■ Brief
Each line in the records below, from the one that contains "Given: Select the 1.44K bubble on map" to the one that contains "Given: Click the home page icon", should be reproduced exactly, the first and last included.

[Collected data entries]
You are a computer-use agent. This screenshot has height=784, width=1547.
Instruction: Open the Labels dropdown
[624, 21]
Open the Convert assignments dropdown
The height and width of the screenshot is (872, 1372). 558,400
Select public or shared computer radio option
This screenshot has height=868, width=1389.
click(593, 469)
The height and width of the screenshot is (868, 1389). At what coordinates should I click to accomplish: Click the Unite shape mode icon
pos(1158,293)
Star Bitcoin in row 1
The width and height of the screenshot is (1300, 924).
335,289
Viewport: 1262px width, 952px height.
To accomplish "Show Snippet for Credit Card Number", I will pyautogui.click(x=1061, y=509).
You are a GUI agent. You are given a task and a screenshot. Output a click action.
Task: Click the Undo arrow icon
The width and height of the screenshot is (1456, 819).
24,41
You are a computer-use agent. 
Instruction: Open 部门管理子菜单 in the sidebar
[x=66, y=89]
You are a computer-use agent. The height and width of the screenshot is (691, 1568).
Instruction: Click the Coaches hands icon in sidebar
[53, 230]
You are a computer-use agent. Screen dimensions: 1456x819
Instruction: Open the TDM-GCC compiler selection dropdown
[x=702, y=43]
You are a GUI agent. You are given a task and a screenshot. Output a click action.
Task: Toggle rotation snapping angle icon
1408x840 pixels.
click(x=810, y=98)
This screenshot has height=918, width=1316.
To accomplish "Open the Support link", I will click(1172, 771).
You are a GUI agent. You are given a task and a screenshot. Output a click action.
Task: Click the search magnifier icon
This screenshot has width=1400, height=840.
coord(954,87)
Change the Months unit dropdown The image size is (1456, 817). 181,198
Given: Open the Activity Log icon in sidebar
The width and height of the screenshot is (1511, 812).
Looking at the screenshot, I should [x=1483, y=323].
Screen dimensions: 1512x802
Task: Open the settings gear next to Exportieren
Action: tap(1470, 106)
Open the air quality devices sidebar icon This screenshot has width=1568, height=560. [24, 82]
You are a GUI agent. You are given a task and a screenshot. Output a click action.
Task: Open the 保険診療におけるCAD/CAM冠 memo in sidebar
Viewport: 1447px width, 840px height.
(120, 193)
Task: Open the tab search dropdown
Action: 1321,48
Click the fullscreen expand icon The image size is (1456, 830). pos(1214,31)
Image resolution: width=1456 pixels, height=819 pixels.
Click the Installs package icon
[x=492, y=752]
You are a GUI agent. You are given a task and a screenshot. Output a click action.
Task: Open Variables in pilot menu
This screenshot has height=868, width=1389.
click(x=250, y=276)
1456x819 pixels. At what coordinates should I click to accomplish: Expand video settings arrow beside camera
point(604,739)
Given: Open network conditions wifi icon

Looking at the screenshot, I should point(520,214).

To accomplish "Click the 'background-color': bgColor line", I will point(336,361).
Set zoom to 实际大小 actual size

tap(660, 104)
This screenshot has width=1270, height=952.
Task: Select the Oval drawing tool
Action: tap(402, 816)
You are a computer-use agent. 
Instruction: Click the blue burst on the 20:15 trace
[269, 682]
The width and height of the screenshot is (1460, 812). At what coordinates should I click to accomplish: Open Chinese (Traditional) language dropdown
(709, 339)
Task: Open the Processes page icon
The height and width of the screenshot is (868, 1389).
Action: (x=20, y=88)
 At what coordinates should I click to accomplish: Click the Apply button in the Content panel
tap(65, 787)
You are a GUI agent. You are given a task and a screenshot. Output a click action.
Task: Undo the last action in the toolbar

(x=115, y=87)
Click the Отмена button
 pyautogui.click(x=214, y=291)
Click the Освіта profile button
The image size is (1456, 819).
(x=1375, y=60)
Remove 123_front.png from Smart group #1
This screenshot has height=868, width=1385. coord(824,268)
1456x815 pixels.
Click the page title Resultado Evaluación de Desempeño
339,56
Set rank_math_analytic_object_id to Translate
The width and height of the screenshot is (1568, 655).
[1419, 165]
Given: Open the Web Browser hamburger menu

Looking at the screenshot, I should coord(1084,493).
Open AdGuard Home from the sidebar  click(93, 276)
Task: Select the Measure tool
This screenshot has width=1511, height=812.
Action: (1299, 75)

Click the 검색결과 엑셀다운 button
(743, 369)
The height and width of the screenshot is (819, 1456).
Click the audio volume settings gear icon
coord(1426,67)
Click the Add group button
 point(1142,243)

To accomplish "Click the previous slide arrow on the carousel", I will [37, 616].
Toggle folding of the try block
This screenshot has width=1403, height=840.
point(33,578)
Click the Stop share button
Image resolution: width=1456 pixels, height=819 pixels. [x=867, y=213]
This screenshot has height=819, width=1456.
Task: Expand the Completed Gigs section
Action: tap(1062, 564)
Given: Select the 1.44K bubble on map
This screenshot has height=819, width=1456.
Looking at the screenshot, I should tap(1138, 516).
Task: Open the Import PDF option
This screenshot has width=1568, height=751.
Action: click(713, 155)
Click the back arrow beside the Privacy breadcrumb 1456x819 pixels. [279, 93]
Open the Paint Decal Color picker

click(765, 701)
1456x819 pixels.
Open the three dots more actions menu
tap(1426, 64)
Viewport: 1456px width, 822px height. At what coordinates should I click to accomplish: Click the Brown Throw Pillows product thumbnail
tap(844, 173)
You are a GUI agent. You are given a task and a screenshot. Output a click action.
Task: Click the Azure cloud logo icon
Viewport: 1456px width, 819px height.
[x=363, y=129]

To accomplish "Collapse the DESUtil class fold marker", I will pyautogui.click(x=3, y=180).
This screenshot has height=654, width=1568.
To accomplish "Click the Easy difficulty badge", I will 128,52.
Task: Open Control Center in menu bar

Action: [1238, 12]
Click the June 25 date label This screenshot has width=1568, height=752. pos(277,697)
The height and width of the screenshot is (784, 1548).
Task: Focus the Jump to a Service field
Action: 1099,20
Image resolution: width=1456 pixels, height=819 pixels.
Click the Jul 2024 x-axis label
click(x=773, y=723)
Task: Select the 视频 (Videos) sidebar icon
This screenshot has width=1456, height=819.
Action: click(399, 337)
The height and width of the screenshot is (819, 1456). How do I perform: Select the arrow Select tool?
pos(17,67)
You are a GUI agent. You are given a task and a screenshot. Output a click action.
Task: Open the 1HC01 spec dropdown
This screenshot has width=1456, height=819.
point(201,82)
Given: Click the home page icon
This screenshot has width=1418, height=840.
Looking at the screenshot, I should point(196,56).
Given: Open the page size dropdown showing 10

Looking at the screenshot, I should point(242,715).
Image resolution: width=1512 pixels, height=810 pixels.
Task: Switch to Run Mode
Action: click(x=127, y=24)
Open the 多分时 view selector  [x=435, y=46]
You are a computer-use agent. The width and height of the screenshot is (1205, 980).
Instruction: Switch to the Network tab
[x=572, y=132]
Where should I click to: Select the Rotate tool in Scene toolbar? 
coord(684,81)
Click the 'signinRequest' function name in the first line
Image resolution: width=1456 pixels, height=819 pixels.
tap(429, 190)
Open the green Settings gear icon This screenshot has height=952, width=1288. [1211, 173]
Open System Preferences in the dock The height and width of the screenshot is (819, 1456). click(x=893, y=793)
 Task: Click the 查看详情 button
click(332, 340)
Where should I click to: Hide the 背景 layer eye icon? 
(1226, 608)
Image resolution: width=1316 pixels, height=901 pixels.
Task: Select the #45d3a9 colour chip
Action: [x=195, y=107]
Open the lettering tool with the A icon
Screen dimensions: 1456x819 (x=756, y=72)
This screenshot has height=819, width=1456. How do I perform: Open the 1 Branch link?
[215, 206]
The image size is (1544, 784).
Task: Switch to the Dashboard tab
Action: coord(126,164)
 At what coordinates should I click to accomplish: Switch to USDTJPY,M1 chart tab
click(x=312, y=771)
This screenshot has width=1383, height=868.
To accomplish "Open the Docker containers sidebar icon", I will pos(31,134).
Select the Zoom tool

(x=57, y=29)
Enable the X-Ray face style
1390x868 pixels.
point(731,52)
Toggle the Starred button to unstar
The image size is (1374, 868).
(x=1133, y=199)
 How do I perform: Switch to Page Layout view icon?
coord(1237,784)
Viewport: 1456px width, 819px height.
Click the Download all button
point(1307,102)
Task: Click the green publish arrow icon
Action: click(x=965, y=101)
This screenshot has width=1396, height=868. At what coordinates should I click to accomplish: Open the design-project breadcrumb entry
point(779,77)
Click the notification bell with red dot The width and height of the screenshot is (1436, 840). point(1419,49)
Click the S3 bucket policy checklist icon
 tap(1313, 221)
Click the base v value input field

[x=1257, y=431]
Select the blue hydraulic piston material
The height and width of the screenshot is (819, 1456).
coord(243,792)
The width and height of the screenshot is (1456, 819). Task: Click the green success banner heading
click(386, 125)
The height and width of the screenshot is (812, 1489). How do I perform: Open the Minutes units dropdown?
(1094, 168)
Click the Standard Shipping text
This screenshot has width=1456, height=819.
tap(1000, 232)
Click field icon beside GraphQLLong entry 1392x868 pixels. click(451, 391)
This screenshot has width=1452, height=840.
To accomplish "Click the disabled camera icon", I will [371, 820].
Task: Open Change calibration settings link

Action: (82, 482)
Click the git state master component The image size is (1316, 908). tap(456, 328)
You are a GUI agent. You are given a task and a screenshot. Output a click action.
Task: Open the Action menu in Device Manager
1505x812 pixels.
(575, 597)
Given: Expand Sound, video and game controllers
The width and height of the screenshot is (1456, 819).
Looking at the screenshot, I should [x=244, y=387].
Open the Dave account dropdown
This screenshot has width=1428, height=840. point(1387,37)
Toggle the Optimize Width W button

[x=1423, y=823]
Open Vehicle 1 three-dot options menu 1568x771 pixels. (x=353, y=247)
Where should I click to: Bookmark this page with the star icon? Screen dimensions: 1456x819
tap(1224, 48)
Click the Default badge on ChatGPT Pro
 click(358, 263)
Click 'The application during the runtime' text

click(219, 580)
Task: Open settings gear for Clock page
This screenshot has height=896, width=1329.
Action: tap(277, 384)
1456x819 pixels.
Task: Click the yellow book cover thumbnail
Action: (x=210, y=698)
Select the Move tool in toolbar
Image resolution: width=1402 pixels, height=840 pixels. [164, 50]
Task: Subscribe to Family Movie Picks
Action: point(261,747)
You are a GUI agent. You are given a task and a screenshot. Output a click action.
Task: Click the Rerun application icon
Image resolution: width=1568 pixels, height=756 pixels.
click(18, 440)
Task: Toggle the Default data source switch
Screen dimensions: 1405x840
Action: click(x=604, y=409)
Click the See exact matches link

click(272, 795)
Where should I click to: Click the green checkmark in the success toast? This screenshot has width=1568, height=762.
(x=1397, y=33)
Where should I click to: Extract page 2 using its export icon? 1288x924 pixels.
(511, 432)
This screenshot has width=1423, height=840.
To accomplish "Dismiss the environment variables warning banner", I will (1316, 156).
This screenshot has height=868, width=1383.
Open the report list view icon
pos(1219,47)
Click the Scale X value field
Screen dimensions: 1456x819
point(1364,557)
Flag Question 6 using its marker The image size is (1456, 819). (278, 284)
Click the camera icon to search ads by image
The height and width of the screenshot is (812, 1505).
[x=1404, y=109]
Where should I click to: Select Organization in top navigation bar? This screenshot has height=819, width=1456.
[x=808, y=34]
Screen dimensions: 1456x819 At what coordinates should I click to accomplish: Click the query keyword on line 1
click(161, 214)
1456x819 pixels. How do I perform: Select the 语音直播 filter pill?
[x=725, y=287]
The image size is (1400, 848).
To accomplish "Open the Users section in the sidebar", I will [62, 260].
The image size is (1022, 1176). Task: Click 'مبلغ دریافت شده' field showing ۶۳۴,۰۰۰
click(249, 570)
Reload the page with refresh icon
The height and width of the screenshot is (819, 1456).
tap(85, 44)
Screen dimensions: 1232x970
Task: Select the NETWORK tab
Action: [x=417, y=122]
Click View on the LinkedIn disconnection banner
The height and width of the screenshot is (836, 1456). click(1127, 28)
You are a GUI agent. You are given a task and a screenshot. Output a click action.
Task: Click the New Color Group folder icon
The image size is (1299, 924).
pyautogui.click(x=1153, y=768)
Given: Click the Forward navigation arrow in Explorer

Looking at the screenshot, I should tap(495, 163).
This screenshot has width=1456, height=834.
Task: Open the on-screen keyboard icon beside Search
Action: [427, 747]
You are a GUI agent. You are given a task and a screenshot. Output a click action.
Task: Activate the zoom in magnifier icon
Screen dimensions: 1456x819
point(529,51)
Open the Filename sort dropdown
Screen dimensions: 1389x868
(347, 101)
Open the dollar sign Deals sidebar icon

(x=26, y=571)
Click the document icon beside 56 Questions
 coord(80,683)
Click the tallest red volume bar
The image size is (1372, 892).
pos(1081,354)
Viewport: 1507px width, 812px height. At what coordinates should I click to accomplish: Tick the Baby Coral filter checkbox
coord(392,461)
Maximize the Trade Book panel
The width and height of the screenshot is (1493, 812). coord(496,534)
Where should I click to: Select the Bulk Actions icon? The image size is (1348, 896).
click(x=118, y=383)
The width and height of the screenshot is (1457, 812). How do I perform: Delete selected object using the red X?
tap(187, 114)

■ Answer to this task
Given: Select the 1.44K bubble on map
This screenshot has height=819, width=1456.
Looking at the screenshot, I should tap(1138, 516).
Task: Open the Import PDF option
This screenshot has width=1568, height=751.
Action: click(713, 155)
Click the back arrow beside the Privacy breadcrumb 1456x819 pixels. [279, 93]
Open the Paint Decal Color picker

click(765, 701)
1456x819 pixels.
Open the three dots more actions menu
tap(1426, 64)
Viewport: 1456px width, 822px height. At what coordinates should I click to accomplish: Click the Brown Throw Pillows product thumbnail
tap(844, 173)
You are a GUI agent. You are given a task and a screenshot. Output a click action.
Task: Click the Azure cloud logo icon
Viewport: 1456px width, 819px height.
[x=363, y=129]

To accomplish "Collapse the DESUtil class fold marker", I will pyautogui.click(x=3, y=180).
This screenshot has height=654, width=1568.
To accomplish "Click the Easy difficulty badge", I will 128,52.
Task: Open Control Center in menu bar

Action: [1238, 12]
Click the June 25 date label This screenshot has width=1568, height=752. pos(277,697)
The height and width of the screenshot is (784, 1548).
Task: Focus the Jump to a Service field
Action: 1099,20
Image resolution: width=1456 pixels, height=819 pixels.
Click the Jul 2024 x-axis label
click(x=773, y=723)
Task: Select the 视频 (Videos) sidebar icon
This screenshot has width=1456, height=819.
Action: click(399, 337)
The height and width of the screenshot is (819, 1456). How do I perform: Select the arrow Select tool?
pos(17,67)
You are a GUI agent. You are given a task and a screenshot. Output a click action.
Task: Open the 1HC01 spec dropdown
This screenshot has width=1456, height=819.
point(201,82)
Given: Click the home page icon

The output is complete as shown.